Biochemical and genetic engineering strategies to enhance recombinant protein production in Escherichia coli
Doctor of Philosophy
Escherichia coli has been widely used to produce high-value recombinant proteins for years. Although high recombinant protein productivity can be attained, perhaps the most important goal for such processes, that of achieving both high gene expression and high cell density simultaneously, is still challenging to both biochemists and biochemical engineers. A series of approaches to overcome this problem are evaluated in this study. First, a novel pH-inducible gene expression system, in which the expression of foreign gene products is directed by a pH down-shift, was chosen and characterized. This system was shown to have many attractive features, including high-level expression (40% of total cellular protein), fast response, and easy manipulation. It thus can serve as a proper model system for studying the fundamental mechanism of high-level gene expression in E. coli.
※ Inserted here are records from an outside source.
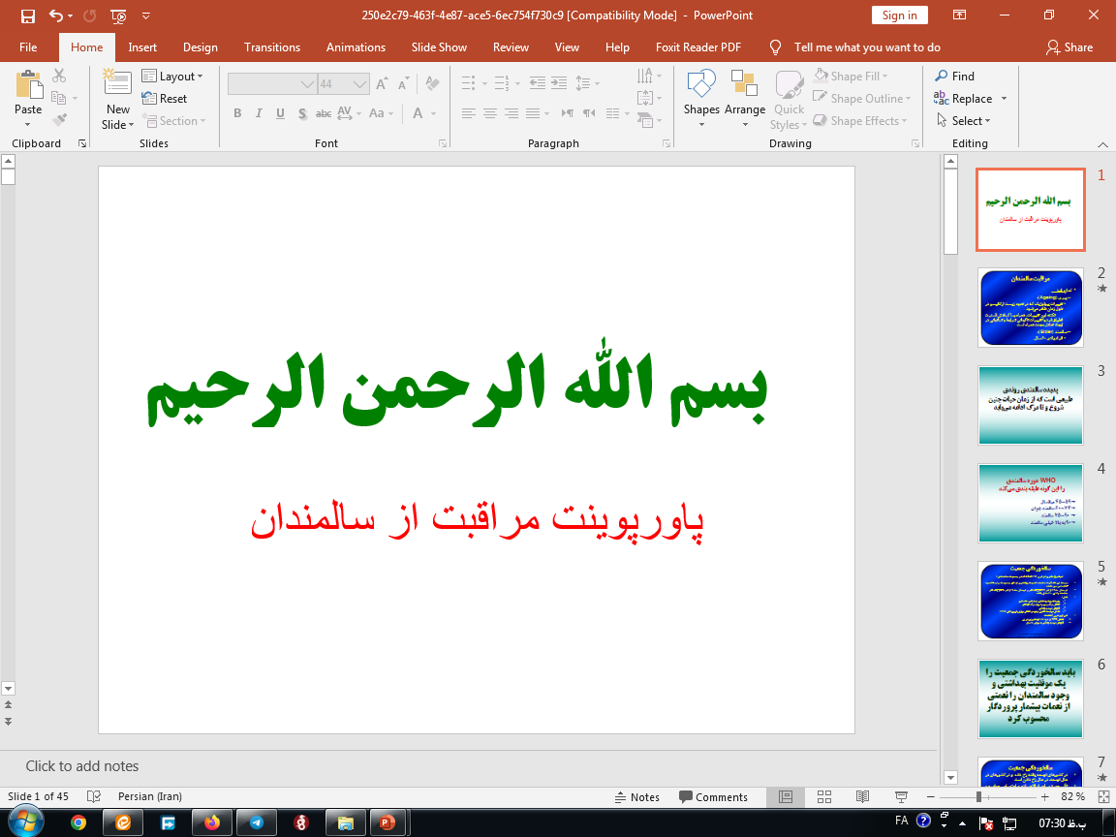Open the font size dropdown

(x=357, y=83)
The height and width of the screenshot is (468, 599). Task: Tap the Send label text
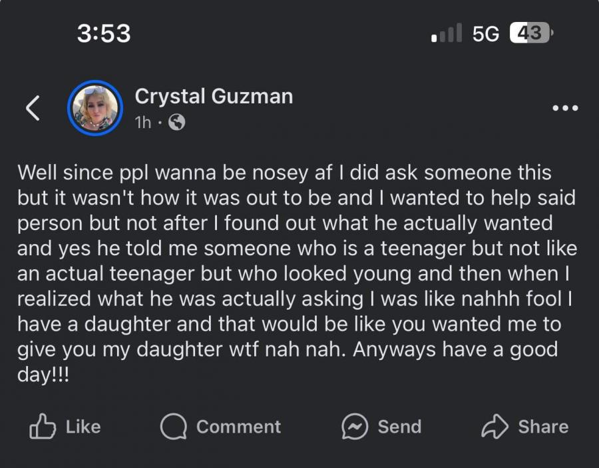[x=399, y=427]
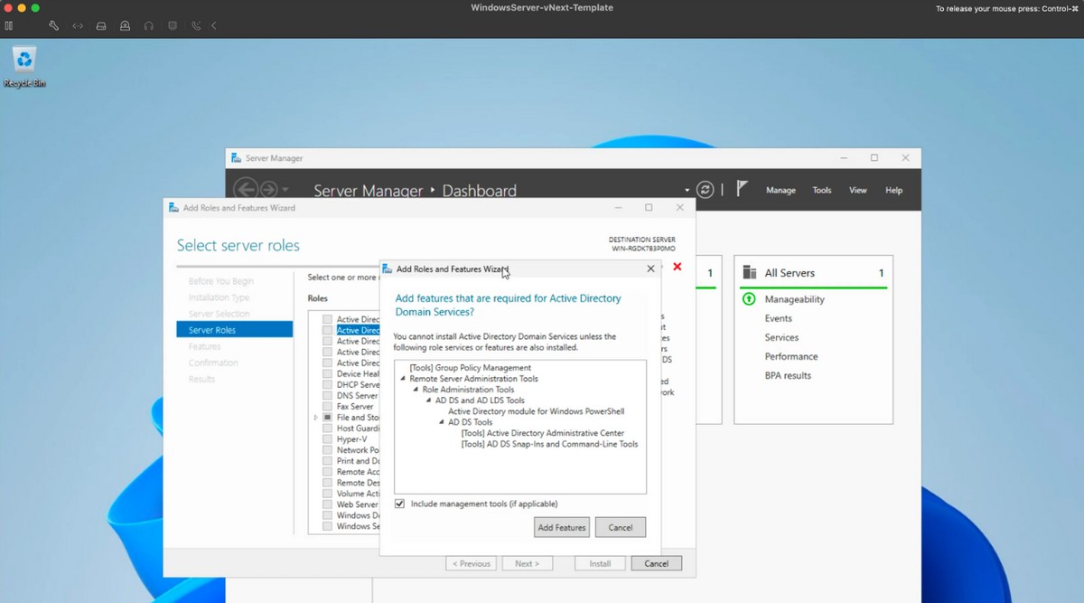The width and height of the screenshot is (1084, 603).
Task: Open the Server Manager notifications flag
Action: (x=742, y=189)
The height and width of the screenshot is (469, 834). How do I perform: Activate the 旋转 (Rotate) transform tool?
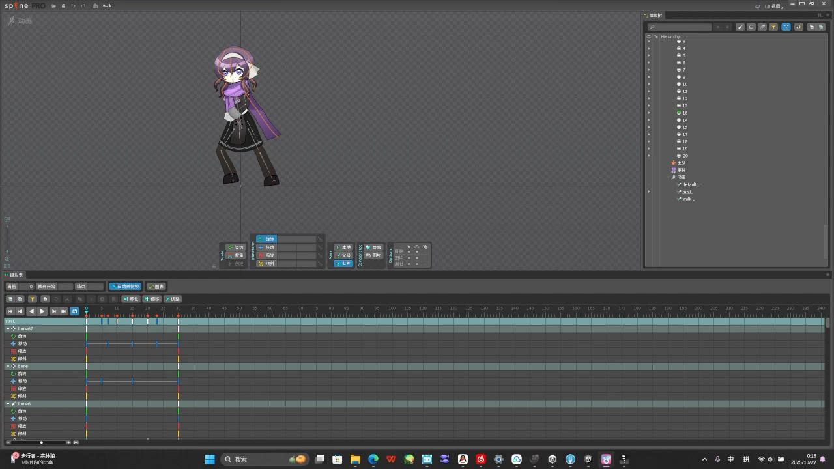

Second, several factors limiting the culture performance were identified by systematically optimizing the culture conditions. Among those, acetate overproduction was shown to be critically involved. Various approaches on the basis of biochemical and genetic engineering techniques were successfully exploited to bypass such a cultivation bottleneck. Finally, the effects of various genetic elements, including the genes responsible for carbohydrate uptake and several stationary-phase genes, on recombinant protein production were investigated by genetic manipulation of the host strain. Several strategies were then developed to genetically construct more potent strains for recombinant protein production. The information is important not only for the modification of several structural models developed recently, but also for economic interest in terms of improving bioprocesses without further investment in equipment.